• **Exercise description**
Every record below is to be restated verbatim, though its images are not.

• **Record excerpts**
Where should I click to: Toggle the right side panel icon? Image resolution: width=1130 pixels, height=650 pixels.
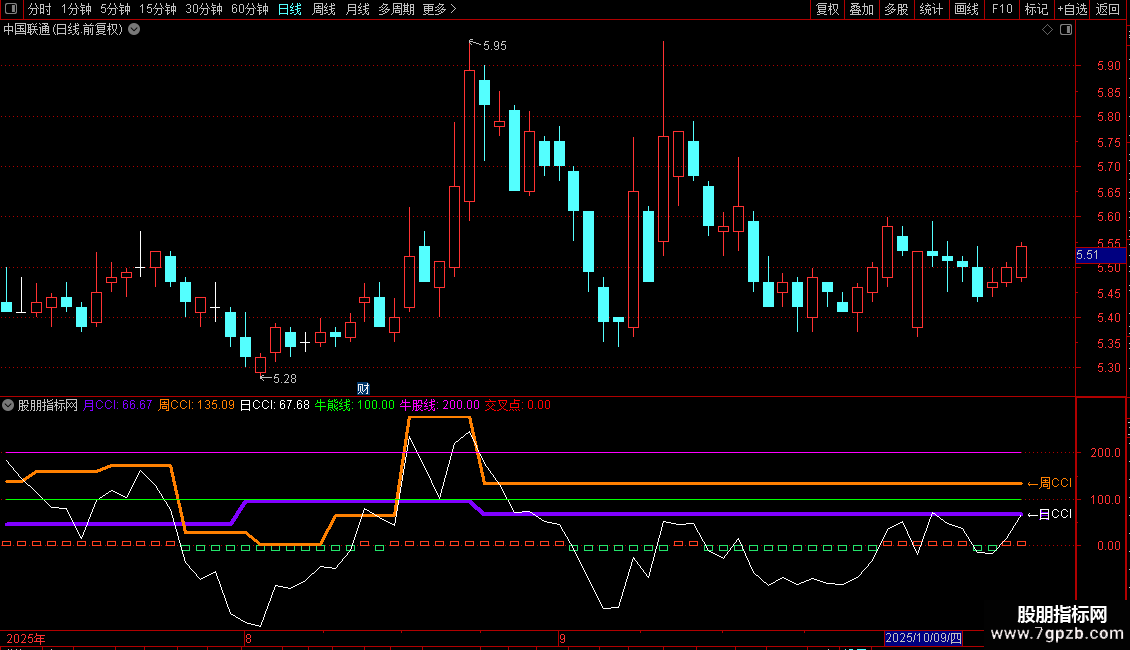pyautogui.click(x=1064, y=30)
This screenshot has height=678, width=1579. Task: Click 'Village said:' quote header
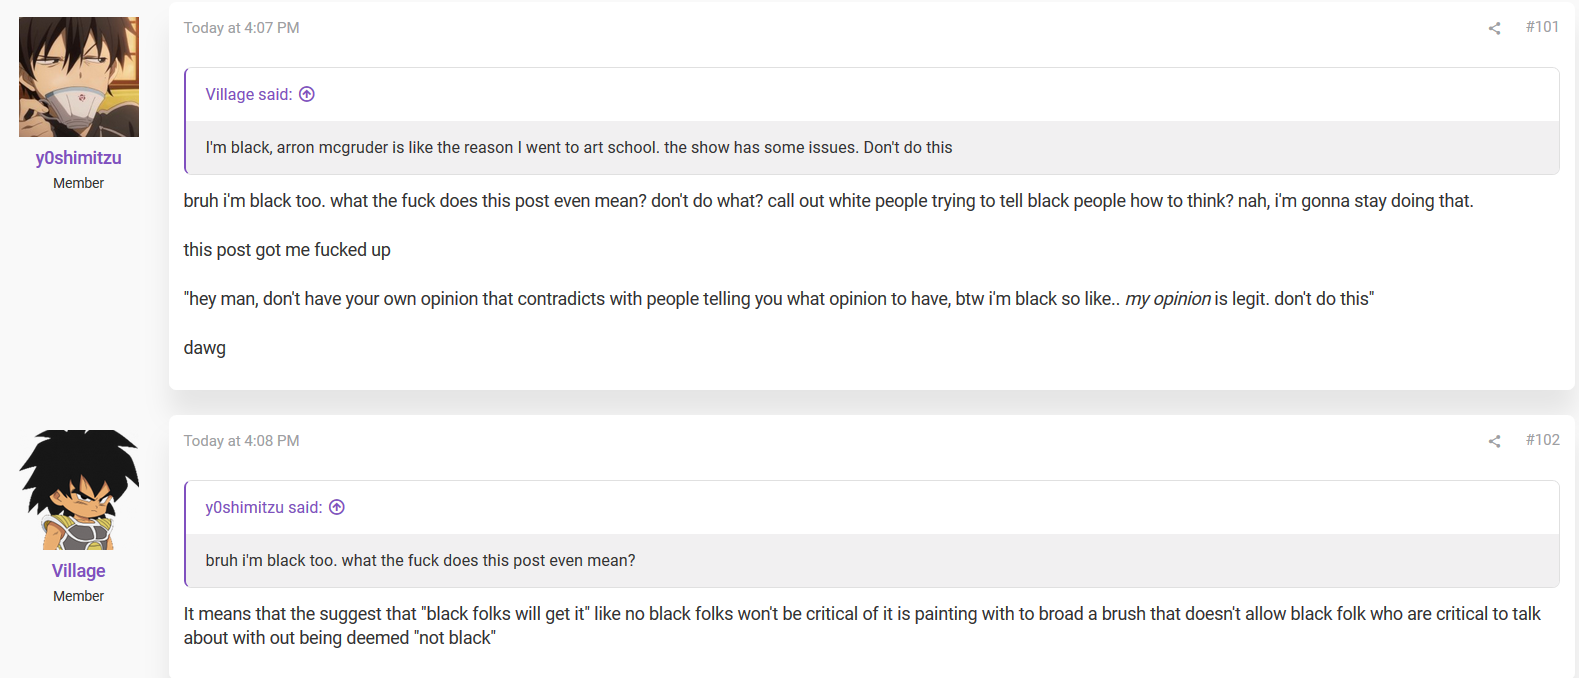[x=249, y=94]
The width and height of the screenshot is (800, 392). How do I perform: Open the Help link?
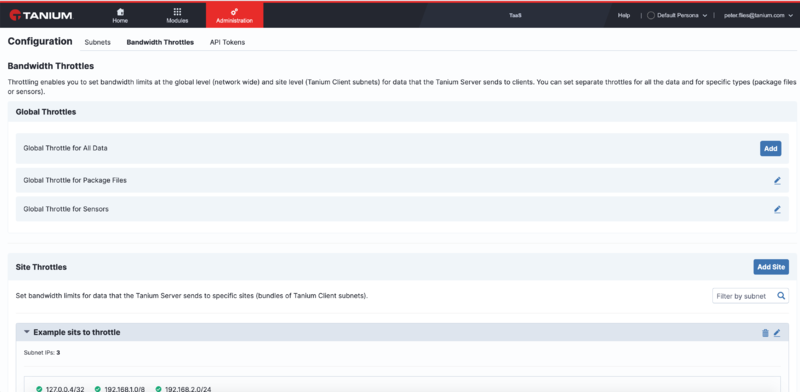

• **Output below**
Where should I click to: Toggle the right side panel icon? Image resolution: width=1130 pixels, height=650 pixels.
pyautogui.click(x=1064, y=30)
This screenshot has height=678, width=1579. Task: Click 'Village said:' quote header
[x=249, y=94]
The width and height of the screenshot is (800, 392). How do I perform: Open the Help link?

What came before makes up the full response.